▸ **OBJECTIVE**
Starting with the line that contains "732x493 pixels. How" and going on through the end of the rows, copy out every line in full, but rescale each coordinate in the answers by multiplying it by 2.05 and rounding to a whole number, with halves rounded up. Leave the pictures out.

▸ **DATA ENTRIES**

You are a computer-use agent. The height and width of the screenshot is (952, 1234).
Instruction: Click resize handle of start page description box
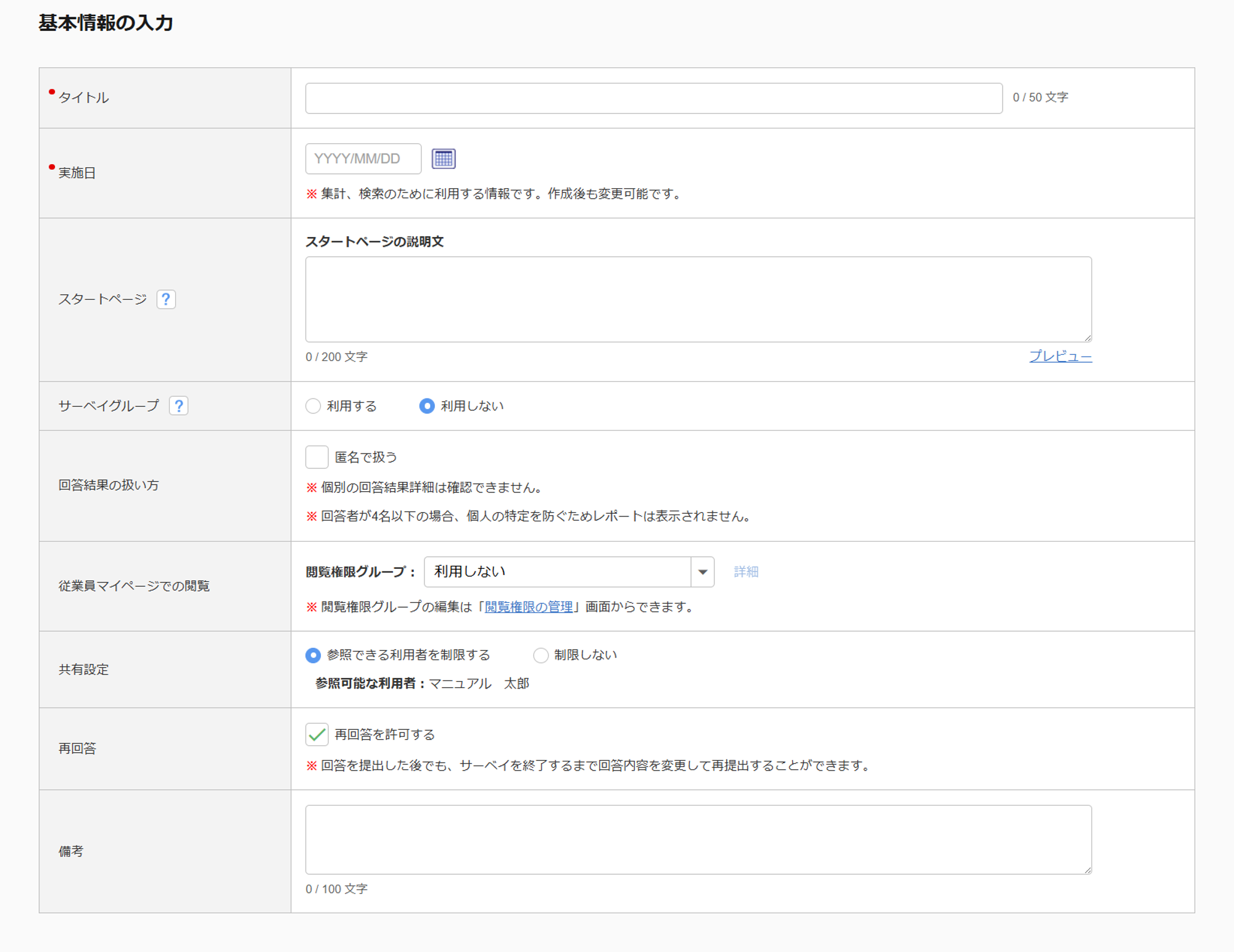1087,337
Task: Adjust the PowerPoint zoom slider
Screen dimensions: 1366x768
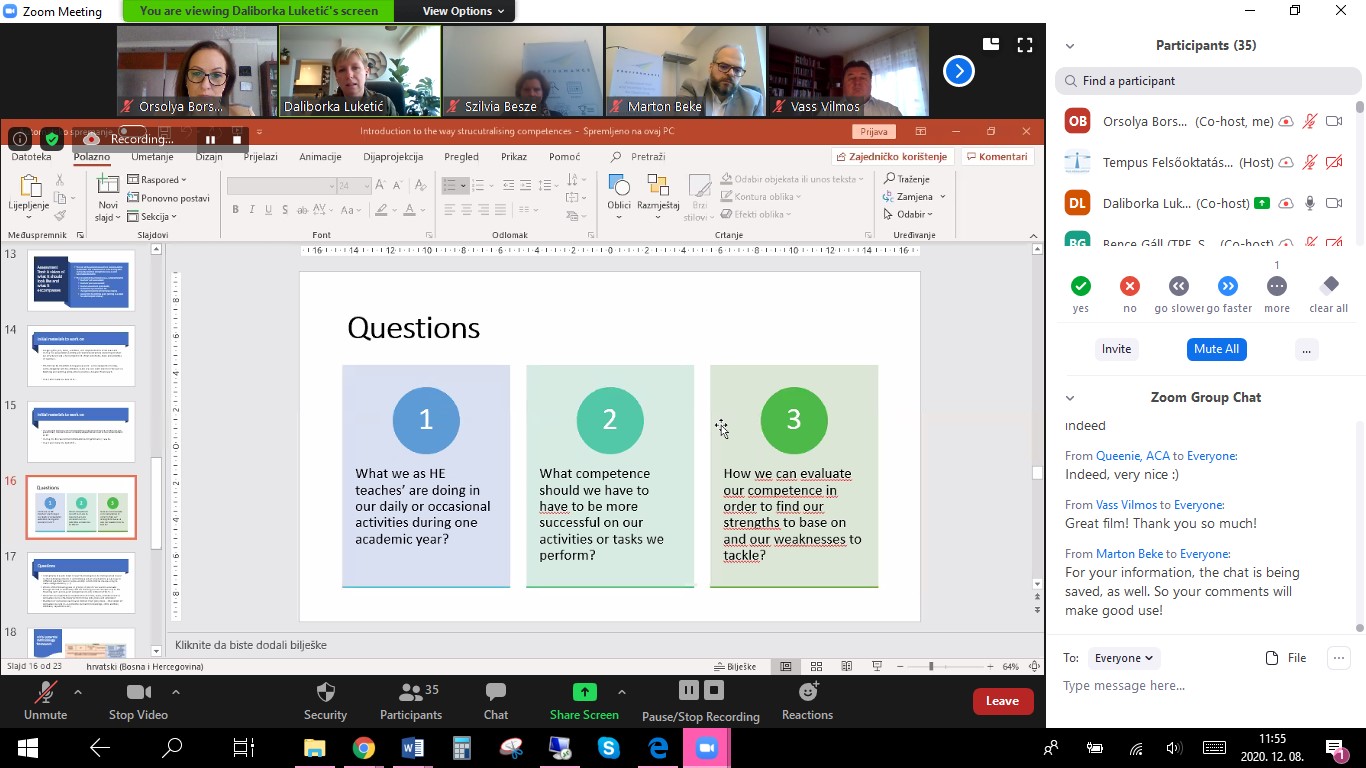Action: (931, 667)
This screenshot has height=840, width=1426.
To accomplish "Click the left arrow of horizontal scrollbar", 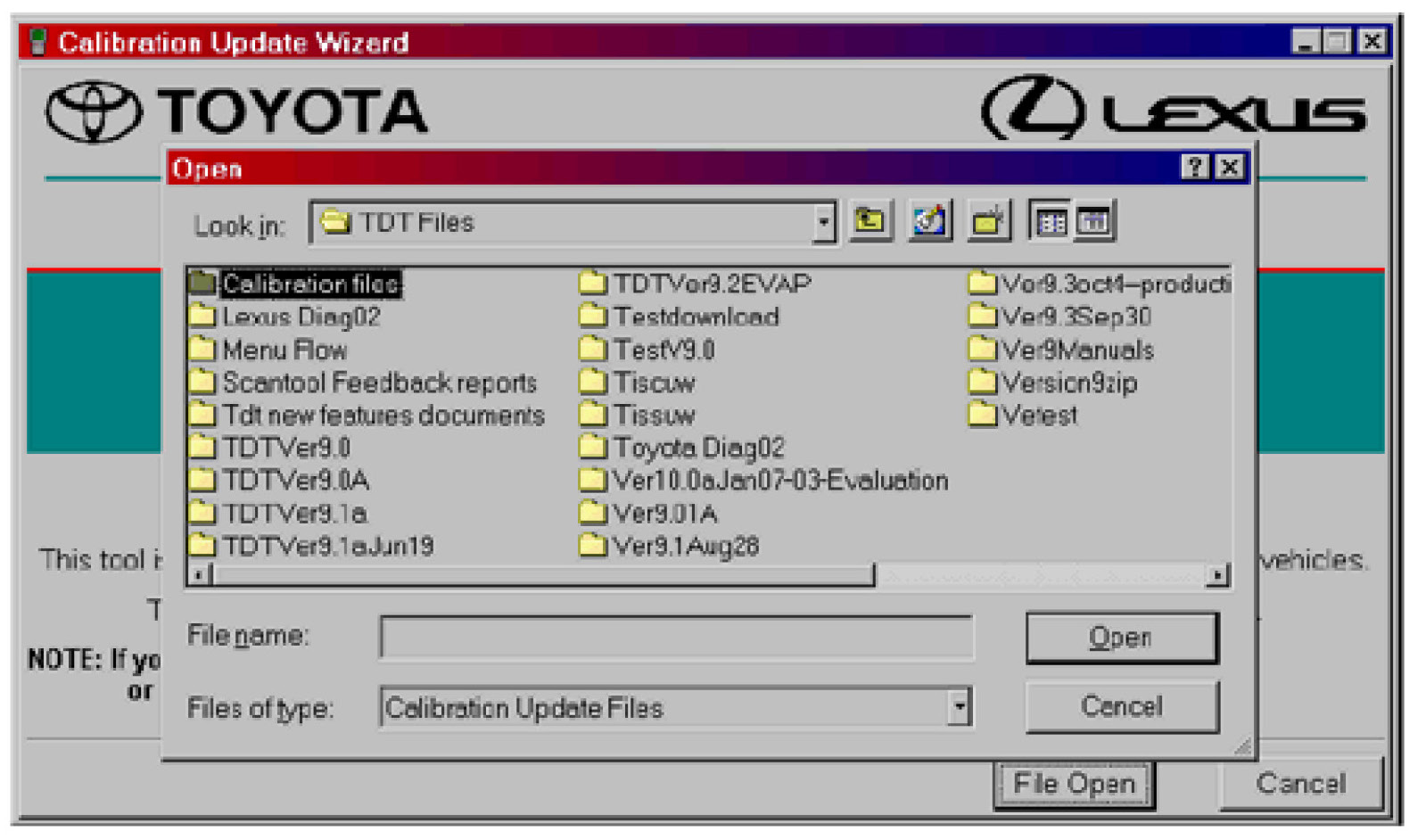I will [199, 575].
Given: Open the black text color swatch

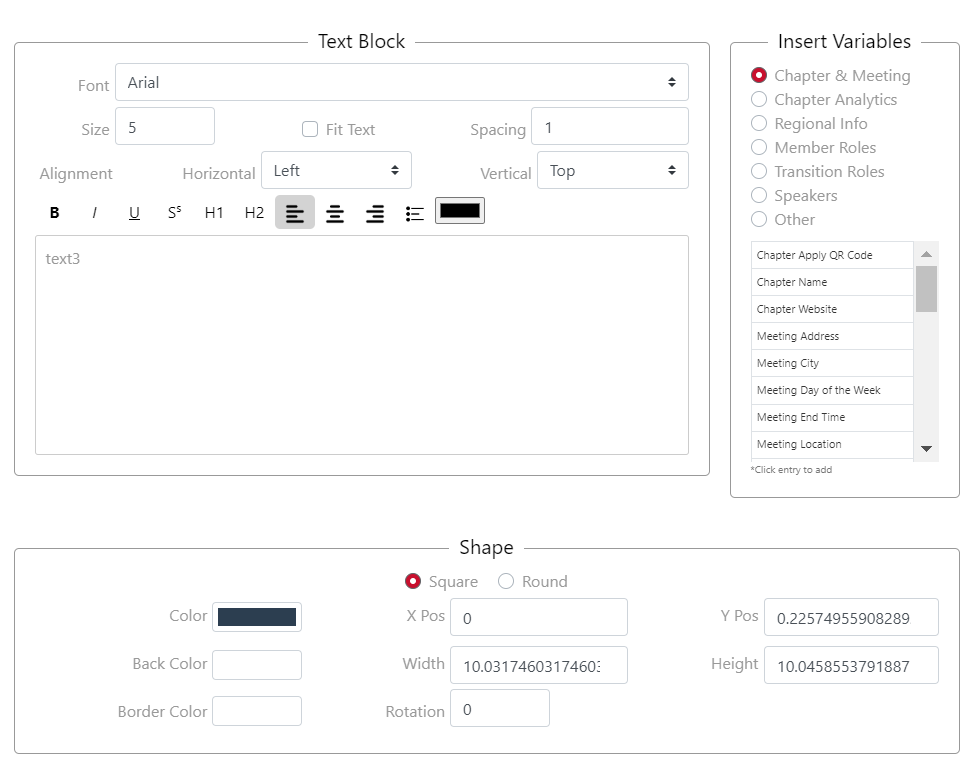Looking at the screenshot, I should pos(460,211).
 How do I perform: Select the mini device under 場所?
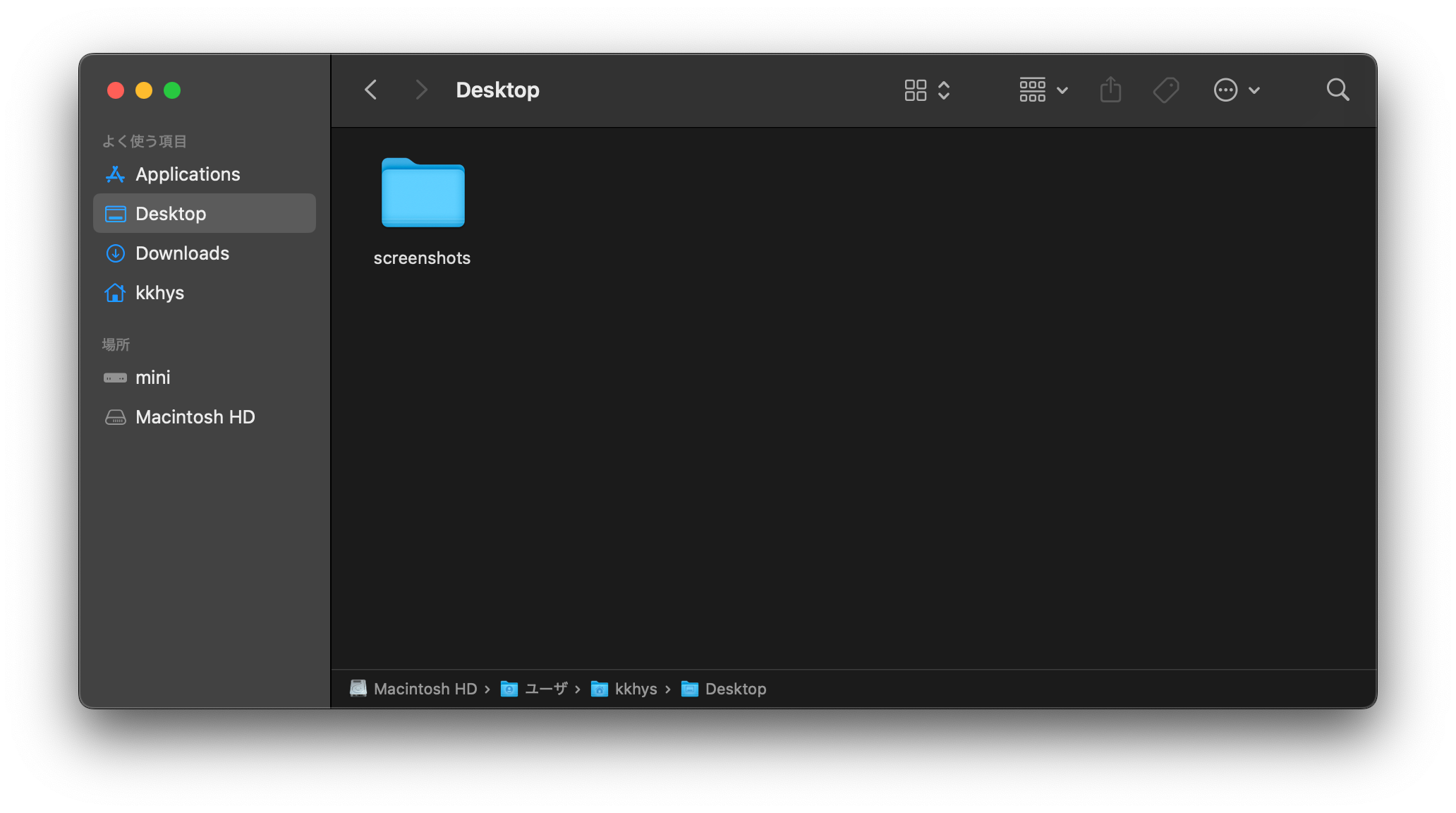click(x=153, y=377)

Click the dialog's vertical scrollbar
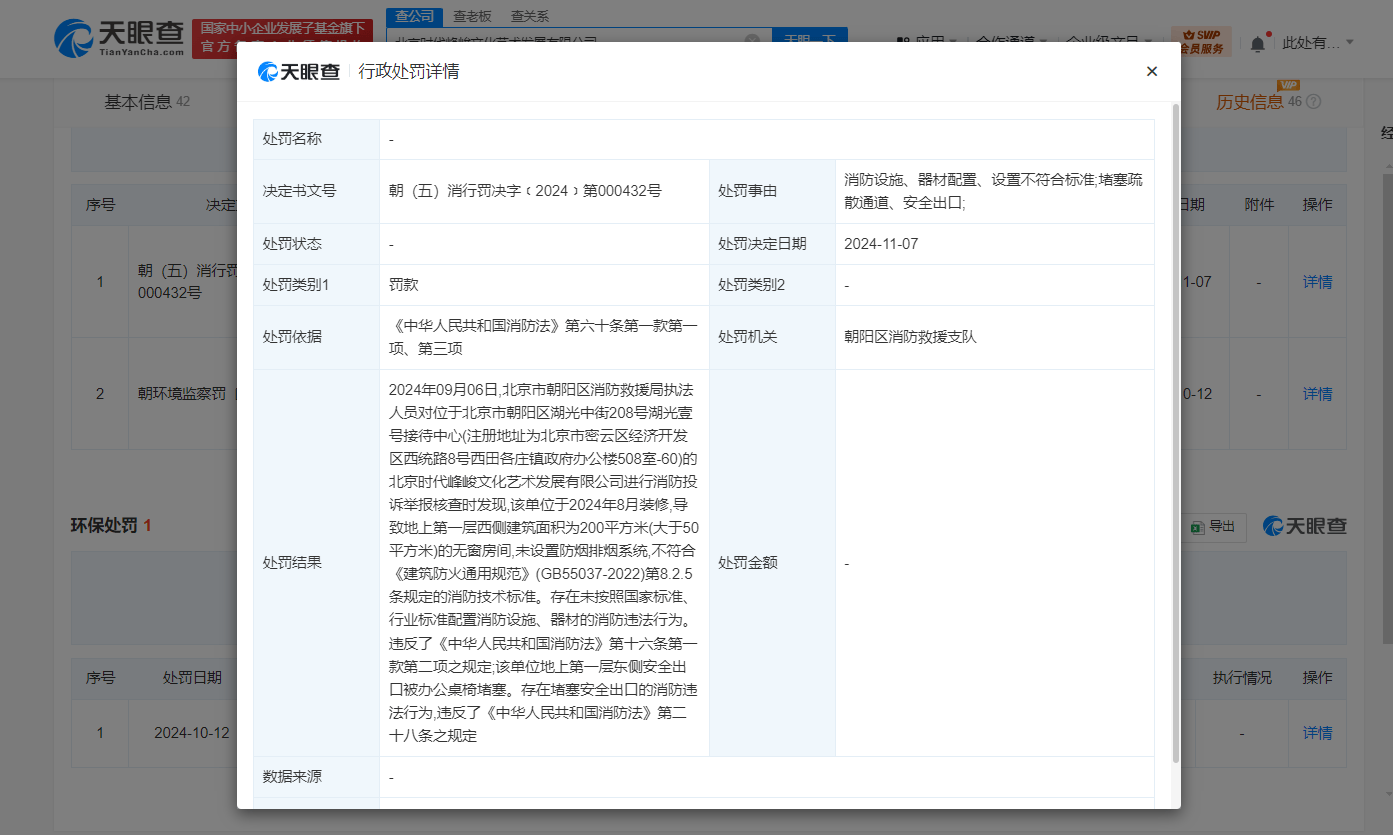pyautogui.click(x=1176, y=430)
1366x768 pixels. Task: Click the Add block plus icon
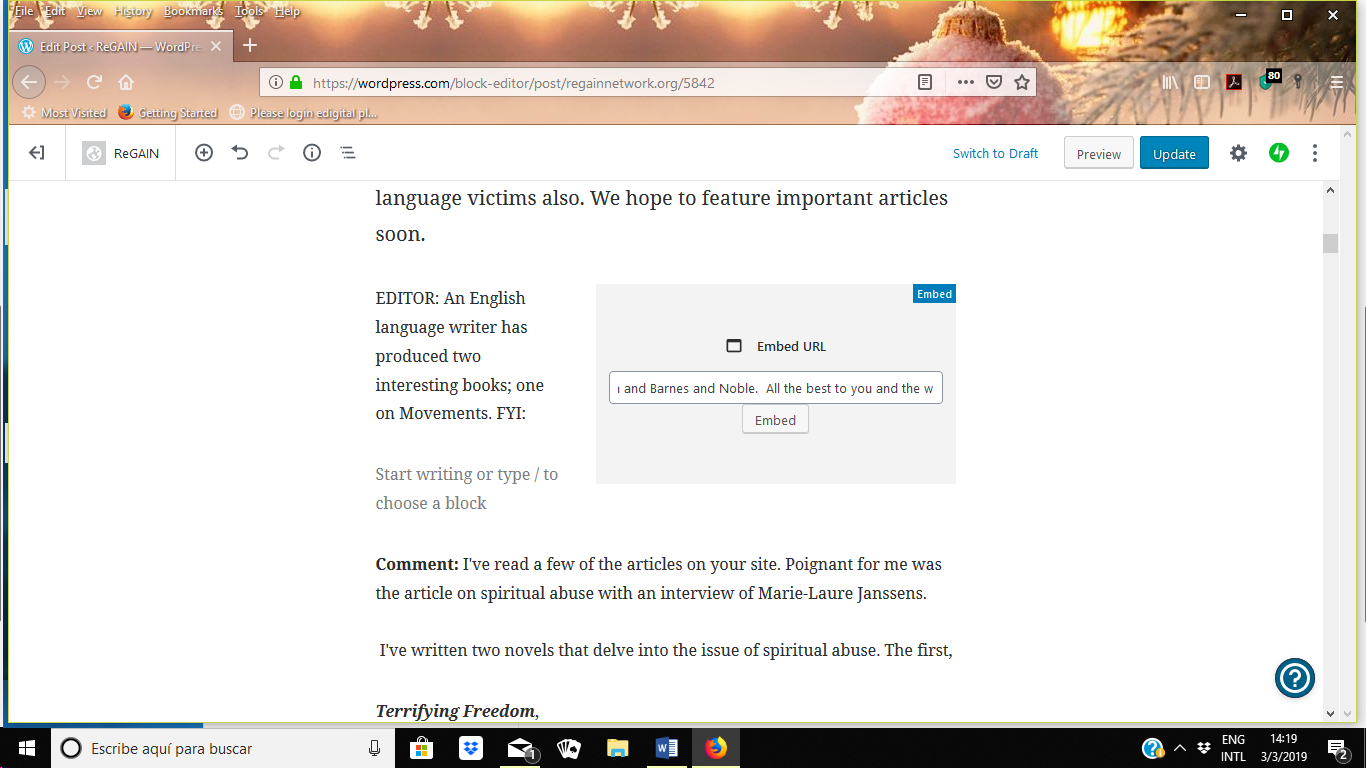click(204, 153)

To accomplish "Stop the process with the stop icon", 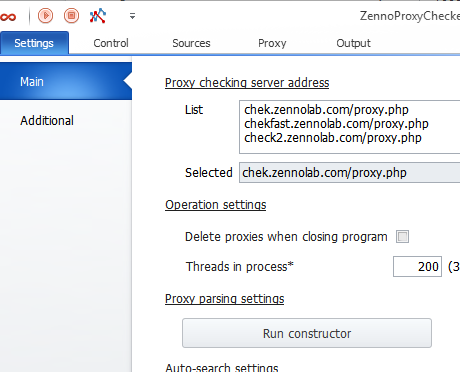I will [71, 16].
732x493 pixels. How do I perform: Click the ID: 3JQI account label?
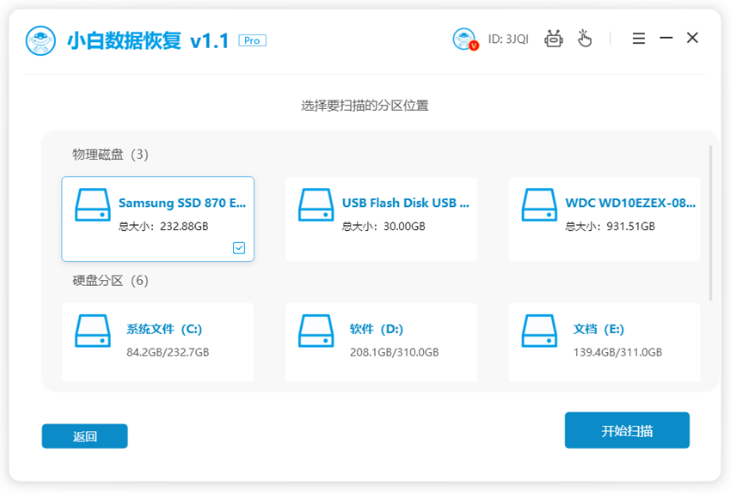[x=508, y=39]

▸ **RESPONSE TO THE EXERCISE**
732x493 pixels. How do I perform: Click the ID: 3JQI account label?
[x=1041, y=80]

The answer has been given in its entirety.